This morning, I arrived in Towanda, KS at around 4:15 AM. I put a load of laundry in the wash and began unpacking my travel bag, which had served as my mobile bedroom for the past few days as the Butler Community College track team spent some time in Levelland, TX for the NJCAA National Track and Field Championships. As I began emptying out that old black Nike duffel bag, I began to feel very, very empty myself. I wasn't sure which was more pathetic: the old, deflated plastic excuse for luggage, or the tired, skinny kid staring at it. So, I decided one more run in the pitch morning blackness, as I had done countless times at Butler, could stave off the inescapable dull ache of realizing something is out of your reach.
I know I hadn't had sleep in 22 hours, and probably could have used it. I also knew it was pitch black. But I didn't care. I strapped on my headlamp and set out at 5:00 AM on a 3.5 mile run. No watch, No coaches. No expectations. Just me, my favorite pair of running shorts, favorite pair of training shoes, and the cutoff t-shirt from probably my most significant achievement in life, the Pelican Run. I took out nice and easy, and actually started to get nervous as I ran by the cemetery. Not only had I just watched Apollo 18 on the busride home, but I was also uncertain about the skunky odor permeating from the field across the street. But I decided to face my fears and keep moving forward. That was when something came over me that I will try my best to describe.
I began to pray, to thank God for the two years I have had at Butler. For the coaches that made the pain worth it.
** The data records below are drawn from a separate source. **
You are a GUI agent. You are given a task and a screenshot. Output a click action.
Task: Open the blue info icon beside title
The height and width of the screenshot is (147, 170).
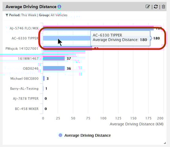pos(59,7)

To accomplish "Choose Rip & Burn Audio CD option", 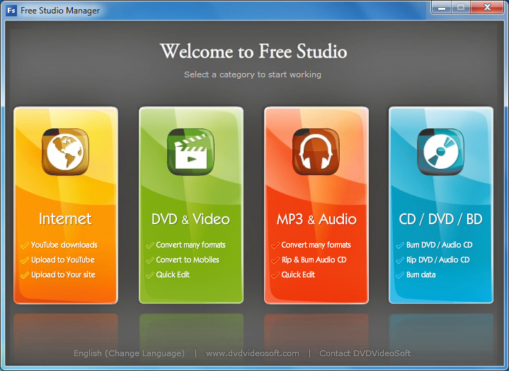I will pos(314,260).
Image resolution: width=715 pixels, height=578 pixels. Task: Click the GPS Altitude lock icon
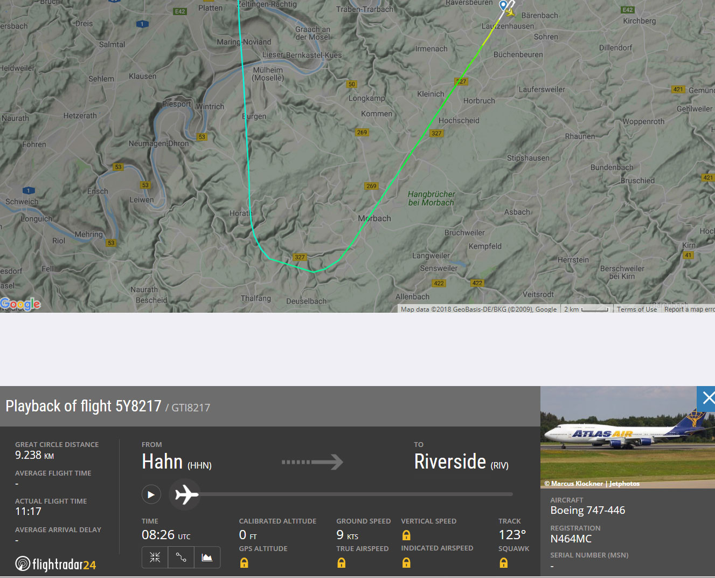pos(244,563)
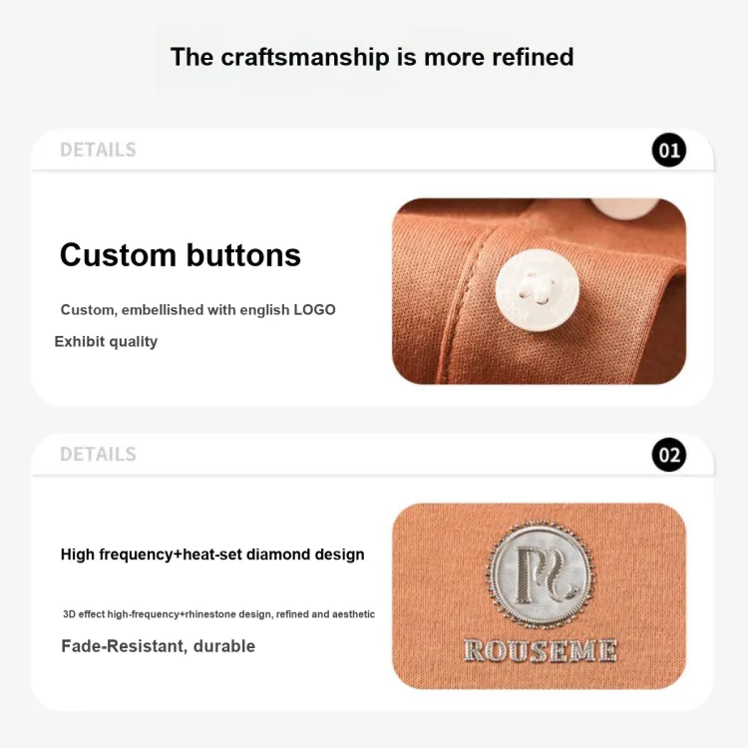Select the ROUSEME logo fabric photo
This screenshot has height=748, width=748.
coord(539,595)
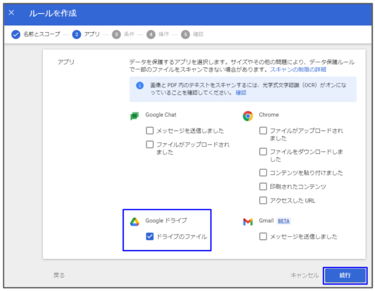This screenshot has width=375, height=291.
Task: Click the Gmail app icon
Action: pos(248,221)
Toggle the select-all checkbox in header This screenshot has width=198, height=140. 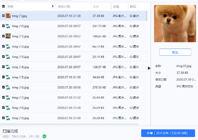click(x=3, y=6)
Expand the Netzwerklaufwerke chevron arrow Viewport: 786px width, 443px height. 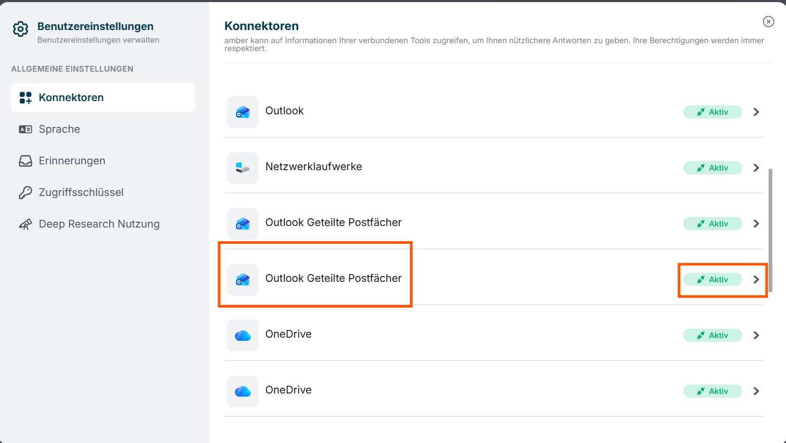pyautogui.click(x=756, y=168)

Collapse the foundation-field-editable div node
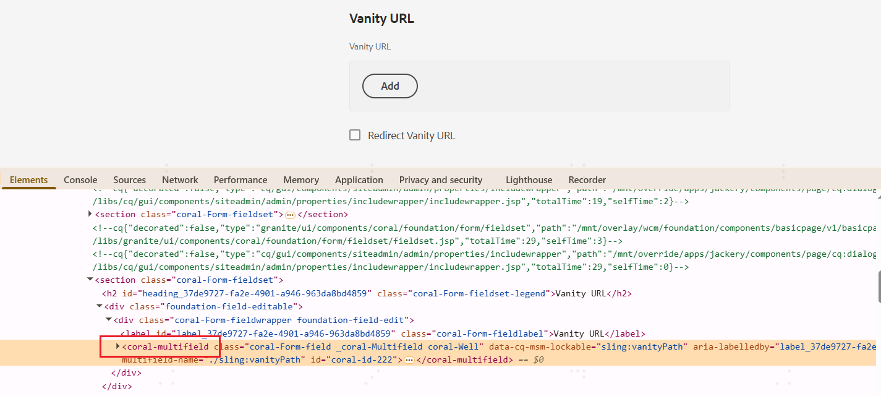click(99, 306)
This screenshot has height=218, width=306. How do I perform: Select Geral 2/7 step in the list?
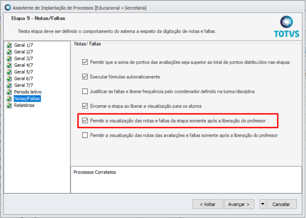click(x=23, y=52)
For the teammates that made me want to be a better runner and a better person. For the reminders that life isn't alway fair, and that we have to be thankful for what we're given. That life doesn't go the way you always think it ought to be, but when it does, we have someone to thank for it, someone to share it with. And when it doesn't go anywhere near the way we hope, we have someone there to pick us up and dust us off and make it worth it to at least have tried.
Suddenly, I was alone again, without my fears, without my doubts, beginning to leave the ache behind. Without the back pains that took my sophomore season away. Without the iron deficiencies that played head games with me in high school. Without any of my questions about whether or not I could handle a given pace. Without my own biological lack of talent and screwy biomechanics. And I took off. It was my last race. I was back in the moment, racing for the 5000m NJCAA Championship that had taken place 12 hours before. I cruised the first mile, completely devoid of thoughts, only images from the very race I had watched that afternoon. The second mile I remembered every failure, every race that didn't go how I wanted, every race where I took out like a bat out of hell to try to make up a gap I had no business working on, every practice I couldn't finish, every time a pretty little distance runner had jilted me, when I was sure a faster man would have had all the attention he could handle. Every time a teammate let me down, every time I let a teammate down, every time I let my coach down, every time I let myself down. I began to work it. And I didn't back down. Not from that point on. I didn't have any times to hit, any watch to provide a time, any runners physically there, pushing me. But as I turned to sprint down the final quarter mile stretch back to my house, and as the sun was rising over Towanda, I was leaving Kemoy Campbell in the wake of my own broken limitations, sprinting down my first, and last, championship.